Sizable reductions in the cost of antiretroviral (ARV) medication in recent years have allowed millions of HIV-positive people in the developing world to access the life-prolonging drugs, but international humanitarian agency Médecins Sans Frontières (MSF) says those gains are facing a serious setback.
Newer and more effective ARV drugs, such as those recommended by the UN World Health Organisation (WHO) in its 2006 treatment guidelines, were much more expensive than older drugs, and would remain so, MSF warned, unless patent barriers were removed, allowing multiple manufacturers to produce them.
According to the 2007 MSF report, Untangling the Web of Price Reductions, released at the International AIDS Society conference in Sydney, Australia, on Wednesday, adopting the WHO's new recommended drug combination would increase the price of first-line treatment by around 500 percent and have a major impact on the budgets of AIDS programmes.
"WHO's new treatment guidelines include a less toxic, tenofovir-based drug [tenofovir disoproxil fumarate] - intended to replace stavudine in the combination of stavudine, lamivudine and nevirapine, used as first-line treatment in much of the developing world - but so far it remains extremely expensive," Karen Day, pharmacist with MSF's Campaign for Access to Essential Medicines, told IRIN/PlusNews.
WHO included tenofovir because of is efficacy, its excellent 'safety profile' and its ease of use: it can be included in once-daily regimens. However, according to MSF, its inclusion would raise the annual cost of treating an adult for one year in a developing country from US$99 to $487.
|There is a serious risk that the price crisis seen five years ago...is set to return|
Governments or individuals who cannot afford tenofovir still have the option of using stavudine, but the WHO notes in its guidelines that the drug has a number of unpleasant side effects, such as lipoatrophy (loss of fat from specific areas of the body, such as the face, arms, legs and buttocks), and a buildup of excess lactic acid that leaves the patient feeling ill.
"It is important to begin planning to move away from ... [stavudine]-containing regimens, so as to avoid or minimise the predictable toxicities associated with this drug," the 2006 WHO guidelines advised.
As growing numbers of people become resistant to first-line ARV regimens, there is a constant need for new second-line drugs to be developed, but these tend to be much more expensive and less widely available.
The prices of older ARV drugs have declined considerably because the lack of patents in developing countries with pharmaceutical manufacturing capacity, such as Thailand, India and Brazil, allowed for competition. But new legislation allows only patent holders to produce medicines that have come onto the market since 2005.
"There is therefore a serious risk that the price crisis seen five years ago, with life-saving ARVs priced out of reach of those in need, is set to return," the MSF report warned.

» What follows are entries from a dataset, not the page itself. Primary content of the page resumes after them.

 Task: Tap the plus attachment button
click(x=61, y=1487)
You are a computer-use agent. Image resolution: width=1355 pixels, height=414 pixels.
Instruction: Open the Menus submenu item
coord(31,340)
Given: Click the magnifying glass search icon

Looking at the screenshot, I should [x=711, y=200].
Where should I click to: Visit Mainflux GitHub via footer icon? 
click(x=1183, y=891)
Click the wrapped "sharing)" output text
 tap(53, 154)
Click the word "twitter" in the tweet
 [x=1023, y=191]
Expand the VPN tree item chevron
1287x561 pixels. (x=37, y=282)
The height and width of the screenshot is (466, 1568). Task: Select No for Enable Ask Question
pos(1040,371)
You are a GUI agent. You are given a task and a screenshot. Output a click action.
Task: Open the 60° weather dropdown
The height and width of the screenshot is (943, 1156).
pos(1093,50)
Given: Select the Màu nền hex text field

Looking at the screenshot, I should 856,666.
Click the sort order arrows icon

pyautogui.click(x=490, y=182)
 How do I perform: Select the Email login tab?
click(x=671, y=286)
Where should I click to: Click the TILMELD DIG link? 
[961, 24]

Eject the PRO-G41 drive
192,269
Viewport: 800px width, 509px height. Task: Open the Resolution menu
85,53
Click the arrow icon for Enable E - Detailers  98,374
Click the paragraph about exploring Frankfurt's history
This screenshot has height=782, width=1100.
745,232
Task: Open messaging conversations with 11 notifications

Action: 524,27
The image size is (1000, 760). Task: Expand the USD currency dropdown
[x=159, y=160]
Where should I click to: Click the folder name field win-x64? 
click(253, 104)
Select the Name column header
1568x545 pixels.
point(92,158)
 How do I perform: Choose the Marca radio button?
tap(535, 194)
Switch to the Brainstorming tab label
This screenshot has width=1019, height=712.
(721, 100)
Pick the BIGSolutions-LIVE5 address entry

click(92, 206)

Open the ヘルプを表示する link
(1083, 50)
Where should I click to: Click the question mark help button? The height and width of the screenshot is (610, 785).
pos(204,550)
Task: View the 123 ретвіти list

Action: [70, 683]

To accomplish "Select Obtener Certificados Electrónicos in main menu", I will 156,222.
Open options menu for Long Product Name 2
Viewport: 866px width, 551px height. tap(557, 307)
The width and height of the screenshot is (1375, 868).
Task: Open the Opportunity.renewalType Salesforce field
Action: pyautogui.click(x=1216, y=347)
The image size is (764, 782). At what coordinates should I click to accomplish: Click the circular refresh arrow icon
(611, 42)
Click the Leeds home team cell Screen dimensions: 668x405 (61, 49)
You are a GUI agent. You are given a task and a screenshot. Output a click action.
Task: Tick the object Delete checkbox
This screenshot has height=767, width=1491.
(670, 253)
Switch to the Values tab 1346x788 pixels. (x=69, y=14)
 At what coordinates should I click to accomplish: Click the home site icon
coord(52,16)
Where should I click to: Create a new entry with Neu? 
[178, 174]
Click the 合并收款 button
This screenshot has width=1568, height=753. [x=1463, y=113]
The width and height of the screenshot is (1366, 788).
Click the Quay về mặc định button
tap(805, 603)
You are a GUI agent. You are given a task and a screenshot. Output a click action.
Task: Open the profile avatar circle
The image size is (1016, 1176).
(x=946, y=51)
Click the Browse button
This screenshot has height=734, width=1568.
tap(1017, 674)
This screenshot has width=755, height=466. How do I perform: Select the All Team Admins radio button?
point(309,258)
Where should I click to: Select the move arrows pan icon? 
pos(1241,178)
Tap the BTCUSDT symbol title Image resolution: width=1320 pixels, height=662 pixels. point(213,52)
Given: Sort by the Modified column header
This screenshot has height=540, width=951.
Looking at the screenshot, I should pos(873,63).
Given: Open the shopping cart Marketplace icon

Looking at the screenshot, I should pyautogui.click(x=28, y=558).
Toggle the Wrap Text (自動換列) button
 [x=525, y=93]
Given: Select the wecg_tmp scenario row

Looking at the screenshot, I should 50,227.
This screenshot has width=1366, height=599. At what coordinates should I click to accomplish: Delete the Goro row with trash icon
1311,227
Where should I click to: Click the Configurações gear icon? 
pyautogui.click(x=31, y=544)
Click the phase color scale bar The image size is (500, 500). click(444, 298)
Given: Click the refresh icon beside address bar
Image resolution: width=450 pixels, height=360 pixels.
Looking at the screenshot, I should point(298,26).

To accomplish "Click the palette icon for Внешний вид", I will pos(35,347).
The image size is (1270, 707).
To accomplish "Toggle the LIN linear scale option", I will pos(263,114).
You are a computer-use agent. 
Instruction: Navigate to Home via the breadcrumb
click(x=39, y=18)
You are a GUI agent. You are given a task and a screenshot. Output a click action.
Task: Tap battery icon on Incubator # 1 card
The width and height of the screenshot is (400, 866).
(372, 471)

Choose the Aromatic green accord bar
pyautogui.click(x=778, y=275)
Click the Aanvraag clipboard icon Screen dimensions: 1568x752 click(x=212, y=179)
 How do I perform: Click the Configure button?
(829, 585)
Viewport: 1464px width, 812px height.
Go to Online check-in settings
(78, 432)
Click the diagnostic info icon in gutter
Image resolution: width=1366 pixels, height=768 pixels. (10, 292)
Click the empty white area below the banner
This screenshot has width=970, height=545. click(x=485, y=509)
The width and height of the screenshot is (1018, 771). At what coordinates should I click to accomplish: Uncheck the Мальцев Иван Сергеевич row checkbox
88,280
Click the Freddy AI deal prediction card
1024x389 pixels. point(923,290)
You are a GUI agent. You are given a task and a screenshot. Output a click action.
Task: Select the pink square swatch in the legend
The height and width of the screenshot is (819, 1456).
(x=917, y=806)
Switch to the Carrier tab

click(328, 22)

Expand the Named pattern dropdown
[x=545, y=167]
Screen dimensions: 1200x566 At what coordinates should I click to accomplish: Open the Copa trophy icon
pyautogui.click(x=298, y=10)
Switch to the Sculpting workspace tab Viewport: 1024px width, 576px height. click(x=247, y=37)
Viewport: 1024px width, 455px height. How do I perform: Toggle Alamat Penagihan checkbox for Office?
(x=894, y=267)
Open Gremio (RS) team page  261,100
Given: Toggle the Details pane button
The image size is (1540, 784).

In terms of the World Trade Organisation's Trade Related Aspects of Intellectual Property Rights (TRIPS) agreements, countries can override drug patents during a public health emergency by issuing a 'compulsory license' to manufacture or import cheaper generic versions.
Thailand has taken advantage of TRIPS to issue compulsory licenses for two AIDS drugs, including the second-line medication, lopinavir, which is likely to fall significantly in price now that it can be imported or produced locally.
In the case of tenofovir, the competition created by multiple manufacturers producing it was the best hope for reducing the price, said MSF's Day. "But we are concerned that, so far, there has been no decision on several pending applications for patents to produce tenofovir in India."
Most HIV-infected people on ARVs in the developing world are taking generic versions of the drugs, manufactured mainly in India. But there has been pressure, most notably from the US, for less developed countries to adopt stronger protection for pharmaceutical companies' intellectual property rights, a move that could jeopardise millions of lives.
The Kenya AIDS NGO Consortium (KANCO), which advocates universal access to ARVS, said steep rises in the price of first-line drugs would endanger the lives of poor Kenyans.
"As it is, the Kenyan government is not getting any additional financing for these drugs, so it would mean far fewer Kenyans are able to access the medication," said Sammy Muraya, KANCO's media liaison. "And the average ... [citizen] cannot afford to spend over 400 [US] dollars a year on ARVs [bought from the private sector]."
He said KANCO would join other groups to lobby pharmaceutical companies to lower their prices, and for the US government to lift its ban on the purchase of non-US approved generic ARVs with money it donates to the President's Emergency Fund for AIDS Relief (PEPFAR), which also limits procurement of the cheapest drugs available for patients in the developing world.
ARV provision in Africa has increased dramatically in recent years: by June 2006 an estimated one million people in sub-Saharan Africa were on ARVs, according to UNAIDS, compared to just 100,000 in 2003.
However, this number still barely skims the surface - about 4.6 million sub-Saharan Africans are thought to be in need of ARVs, while in Asia only 235,000 people are on ARVs, a mere 16 percent of those who need them.